I sure hope none of this is true (except for the food part. That all sounds good to me, especially the chicken part. YUM). I know you guys think that there’s this evil part of me that hopes for a(nother) very public breakdown for Britney, but I can honestly, 100% tell you that such part does not exist within me. We rag on Britney a lot here, just because she’s kind of been a staple in gossip for the past decade, but to hope that she melts down for ratings? That, my friends, is just pure ruthlessness incarnate. And it’s not very nice, either. No, when people fully realized that Britney was truly mentally unstable, all pushing her into doing things should have ceased immediately. It’s not like she was just another complete f-cking sociopath like Lindsay Lohan who’s never going to die or go to jail for real or ever be damaged in any way whatsoever.

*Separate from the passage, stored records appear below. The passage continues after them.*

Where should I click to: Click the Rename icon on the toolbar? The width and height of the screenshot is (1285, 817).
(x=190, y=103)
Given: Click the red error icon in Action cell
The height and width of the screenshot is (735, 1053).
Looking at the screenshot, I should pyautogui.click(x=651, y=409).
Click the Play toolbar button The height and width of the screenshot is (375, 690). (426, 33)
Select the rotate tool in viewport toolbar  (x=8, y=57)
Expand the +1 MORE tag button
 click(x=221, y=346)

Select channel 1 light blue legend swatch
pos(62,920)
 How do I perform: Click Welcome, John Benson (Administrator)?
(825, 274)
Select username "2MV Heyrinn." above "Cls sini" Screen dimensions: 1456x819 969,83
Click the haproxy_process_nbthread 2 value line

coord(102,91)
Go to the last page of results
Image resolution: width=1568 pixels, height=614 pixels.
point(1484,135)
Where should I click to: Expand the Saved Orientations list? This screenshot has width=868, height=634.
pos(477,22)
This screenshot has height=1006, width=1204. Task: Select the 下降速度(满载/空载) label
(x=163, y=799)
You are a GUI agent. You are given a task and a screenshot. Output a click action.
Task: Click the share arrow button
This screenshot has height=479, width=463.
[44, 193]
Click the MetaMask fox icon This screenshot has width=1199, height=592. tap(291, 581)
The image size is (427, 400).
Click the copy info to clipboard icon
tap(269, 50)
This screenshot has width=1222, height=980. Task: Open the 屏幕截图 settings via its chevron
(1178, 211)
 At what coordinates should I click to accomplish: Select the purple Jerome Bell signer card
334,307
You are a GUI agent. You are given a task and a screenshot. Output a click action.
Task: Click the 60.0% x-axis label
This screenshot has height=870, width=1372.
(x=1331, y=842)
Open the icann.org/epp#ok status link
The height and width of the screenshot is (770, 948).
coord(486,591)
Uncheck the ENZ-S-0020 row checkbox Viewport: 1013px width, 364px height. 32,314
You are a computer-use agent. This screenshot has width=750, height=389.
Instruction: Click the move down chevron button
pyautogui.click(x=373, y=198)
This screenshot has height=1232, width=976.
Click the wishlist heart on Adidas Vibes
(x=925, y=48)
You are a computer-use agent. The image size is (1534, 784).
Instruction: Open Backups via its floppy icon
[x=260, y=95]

Hope none of this is true, you guys, and that’s real talk right there.

7 CommentsLeave a comment

  • Hate to repeat myself….kind of….but, GIMME ONE OF THEM TURKEY LEGS!!!! Seriously, looking at Britney these days makes me hallucinate that I’m at the State Fair and all I want is some fried butter and TURKEY LEGS!!!!

  • She’s bipolar. I’m bipolar (but I have type 2 which is less severe). Part of the illness is that change, even good change, can set off anxiety and self doubt which sets into motion a horrible chain of events of self-critique, paranoia, and a general sense that one is not good enough. It’s unlikely it will completely derail her, but she needs to take care to monitor her moods and maintain a sleep and exercise schedule.

    • You are so right on. The first thing that popped into my head was that she is def bipolar. I think we’ve known that for a bit. For 15 million I think she can get thru the show without a complete meltdown but afterwards she needs to take a break and get a handle on her illness.

  • OHH , LISTEN TO YOU SAD DOPES .

    WHEN A PUDGY PIANO-LEGGED MAN-FACED HILLBILLY SQUAW CAN CAN SPAS AROUND AND GET MONEY FROM DUMMIES ….. SHE’S DOIN’ GOOD ..

    A HELL OF A LOT BETTER THAN YOU … NOT YOU , MR. TRUMP…

  • I smell jealousy in some of these comments. Goods Luck to Britney!! My wife is bipolar and I know what that is and what it does. None of you, except one, can know or even approach knowing what it is.